Advantages of balanced anesthesia
Compare with the general anesthesia, balanced anesthesia has various advantages. In some extent, applying balanced anesthesia is considerably cheaper than the usual anesthesia. Secondly, it can decline the death rate and incidence. Furthermore, it offers more stable operating conditions for veterinarians.

Balanced anesthesia can not only decrease the risk patients suffered from the operation but also increase patient's safety and comfort. The 3 main advantages of balanced anesthesia are making patients calm, minimizing the pain patients suffered and decreasing  the adverse effects using the anesthetic agents.

The first advantage is balanced anesthesia can make patients calm by using the drugs, such as: medetomidine, diazepam or midazolam and acepromazine. It is considerably important to make patients calm before the surgery because it can decrease the difficulties to work out the issues and decrease the patients' stress. As we all know, stress will result several unpredictable consequences, patients may be tachypnoea, hypertension and tachycardia. These may be harmful to the anesthetized patients. In addition, anxiety and stress may cause the nociceptive pain. Therefore, using balanced anesthesia can promote patients clam, which can lead the operation more successful.

The second advantage is using balanced anesthesia can decrease the adverse effects. All medicines may have adversely effect to patients. Some serious adversely effect of anesthesia may be caused by inhalant anesthetics although these medicines are highly safe and useful. Using the actual amount of balanced anesthetic agents, the adverse effects can be reduced in some extent.

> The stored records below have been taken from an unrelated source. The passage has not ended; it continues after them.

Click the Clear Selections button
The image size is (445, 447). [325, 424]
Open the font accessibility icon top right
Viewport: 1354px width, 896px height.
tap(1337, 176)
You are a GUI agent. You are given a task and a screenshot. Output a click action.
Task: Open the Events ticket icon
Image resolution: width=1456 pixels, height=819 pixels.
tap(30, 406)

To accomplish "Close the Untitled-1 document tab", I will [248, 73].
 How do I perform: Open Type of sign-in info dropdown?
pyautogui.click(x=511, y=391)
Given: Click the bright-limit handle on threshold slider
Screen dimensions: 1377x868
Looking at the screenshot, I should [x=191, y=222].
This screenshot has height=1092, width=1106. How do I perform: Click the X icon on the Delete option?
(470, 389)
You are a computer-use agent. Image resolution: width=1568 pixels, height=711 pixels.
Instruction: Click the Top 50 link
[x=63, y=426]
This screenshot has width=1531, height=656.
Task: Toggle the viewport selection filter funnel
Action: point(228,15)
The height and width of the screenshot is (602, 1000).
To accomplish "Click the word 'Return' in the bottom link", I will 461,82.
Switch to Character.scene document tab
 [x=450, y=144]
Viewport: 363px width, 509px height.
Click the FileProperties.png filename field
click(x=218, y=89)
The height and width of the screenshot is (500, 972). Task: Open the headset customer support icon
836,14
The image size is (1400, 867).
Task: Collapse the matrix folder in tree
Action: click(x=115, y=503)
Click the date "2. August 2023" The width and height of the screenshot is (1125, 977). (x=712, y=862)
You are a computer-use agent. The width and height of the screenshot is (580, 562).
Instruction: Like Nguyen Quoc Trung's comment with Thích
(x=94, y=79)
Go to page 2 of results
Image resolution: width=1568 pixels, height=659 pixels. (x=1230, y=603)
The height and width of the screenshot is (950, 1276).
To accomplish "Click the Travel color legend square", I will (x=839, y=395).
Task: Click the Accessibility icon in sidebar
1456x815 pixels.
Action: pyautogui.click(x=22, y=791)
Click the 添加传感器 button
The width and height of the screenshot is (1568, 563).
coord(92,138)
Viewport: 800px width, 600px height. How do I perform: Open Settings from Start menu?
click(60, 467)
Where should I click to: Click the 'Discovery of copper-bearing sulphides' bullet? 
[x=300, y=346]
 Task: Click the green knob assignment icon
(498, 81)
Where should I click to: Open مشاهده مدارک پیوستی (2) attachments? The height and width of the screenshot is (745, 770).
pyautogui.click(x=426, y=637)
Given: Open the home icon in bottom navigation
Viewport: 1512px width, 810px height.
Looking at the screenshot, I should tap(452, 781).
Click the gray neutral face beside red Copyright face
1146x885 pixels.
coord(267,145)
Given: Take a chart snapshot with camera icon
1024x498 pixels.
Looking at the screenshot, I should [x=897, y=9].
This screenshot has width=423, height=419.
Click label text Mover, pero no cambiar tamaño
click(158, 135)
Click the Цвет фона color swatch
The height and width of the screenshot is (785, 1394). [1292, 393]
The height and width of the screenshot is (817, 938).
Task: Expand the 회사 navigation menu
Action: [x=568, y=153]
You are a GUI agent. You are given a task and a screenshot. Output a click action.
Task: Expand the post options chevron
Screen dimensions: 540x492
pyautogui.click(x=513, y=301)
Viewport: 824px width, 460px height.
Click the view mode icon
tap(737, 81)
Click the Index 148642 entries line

The third advantage of balanced anesthesia is that it can minimize the pain patients suffered. It is approved that pain will delay wound healing, decrease the appetite and even result to death. Using proper amount of analgesics can reduce the amount of  inhalant anesthetics and help patients reduce the pain.

Using the balanced anesthesia needs to make an evaluation for the operation and patients. Choosing the suitable type and amount of anesthetic agents is the best method  for an operation.

Balanced Anesthetic Techniques in cats and dogs

The techniques of balanced anesthesia used for the individuals  are moderate and developed successfully. At the same time, with the advancement of modern technology and society, the techniques of balanced anesthetic used in cats and dogs has been applied more widely, which means obvious effect has achieved using the balanced anesthetic techniques during the operation of cat and dogs.

It is not necessary for cats and dogs to apply general anesthesia in veterinary surgery. For several  humanities reasons, the most common method of general anesthesia for cats and dogs is inhalant anesthetic agents because it is both easy to manage and the depth of anesthesia can be predictable. In addition, the depth of anesthesia can be changed and recovery in time if some unexpected situation happened suddenly. Although inhalation anesthesia will cause an unconscious state, in this state, cats and dogs will not recall or perceive harmful stimulation, the deep depth of anesthesia may nor prevent the variety of reflection reaction to harmful stimulation which may happened during the operation period. In order to prevent these reflection reactions needs to increase the concentration of inhalant anesthetic agents, it may even result the serious cardiovascular and respiratory depression for young patient. High amounts of inhalant anesthetic agents will make the patients who have the serious systemic disease be depressive and even increase the morbidity and mortality. Compare with the balanced anesthetic techniques, the low concentration of inhalant anesthetic agents and other medicines are used during the operation, which can alter the harmful stimulation. In other words, using balanced anesthetic techniques for cats and dogs can decrease the morbidity and mortality effectively. Therefore, in this situation, using balanced anesthetic techniques in cats and dogs is less risky for operation than using the general anesthesia. According to a report from teaching hospital, it shows the information that the rate of cats and dogs using the balanced anesthesia will suffer the complications and death are relatively low, which is 1/9 and 1/233 respectively.